+++ Selected passage
Design: Cohort study of public-sector patients who were followed up for 1 year using administrative hospital data.
Participants and setting: We followed up 14 683 public-sector patients admitted to Queensland hospitals for AMI between 1998 and 2002. Of these, 558 (3.8%) identified as Indigenous.
Outcome measures: Rates of PCI and bypass surgery, adjusted for differences between the Indigenous and non-Indigenous cohorts according to age, sex, socioeconomic status, remote residence, hospital characteristics, and comorbidities.
++++++
+++ Recorded data
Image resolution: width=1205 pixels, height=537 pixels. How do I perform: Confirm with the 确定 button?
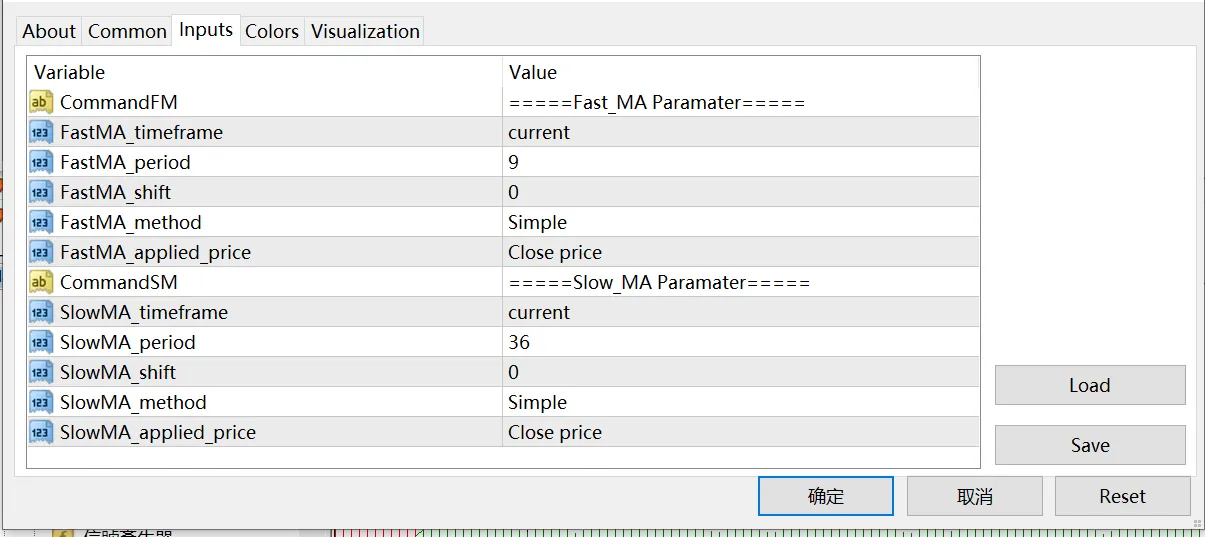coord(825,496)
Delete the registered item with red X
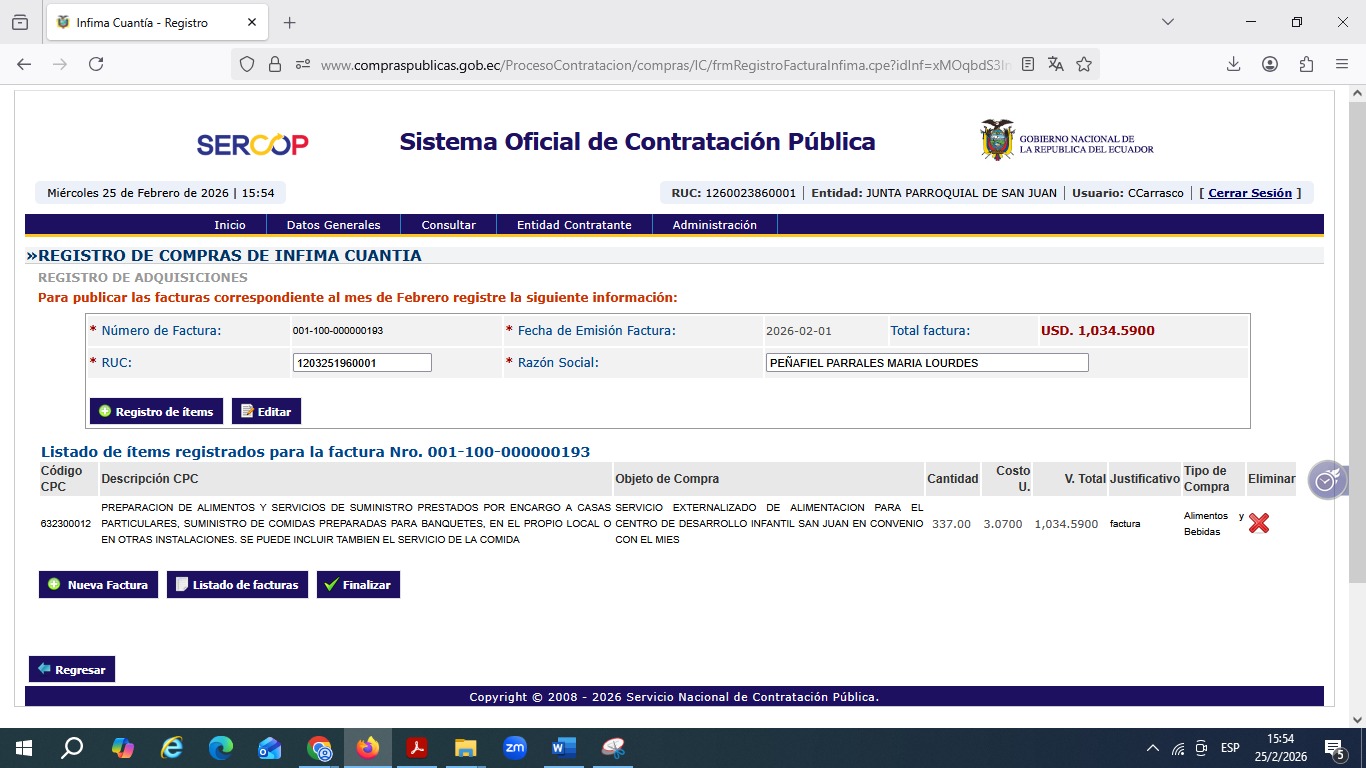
++++++
__Tasks and exercises__
A: Please reproduce everything in the study passage from "Participants and setting: We" down to "characteristics, and comorbidities.".
B: Answer these questions on the study passage, each on its own line:
(i) For how long were the patients followed up?
(ii) How many public-sector patients admitted for AMI were followed up?
(iii) Rates of which two procedures served as outcome measures?

__Answers given__
A:
Participants and setting: We followed up 14 683 public-sector patients admitted to Queensland hospitals for AMI between 1998 and 2002. Of these, 558 (3.8%) identified as Indigenous.
Outcome measures: Rates of PCI and bypass surgery, adjusted for differences between the Indigenous and non-Indigenous cohorts according to age, sex, socioeconomic status, remote residence, hospital characteristics, and comorbidities.

B:
(i) 1 year
(ii) 14 683
(iii) PCI and bypass surgery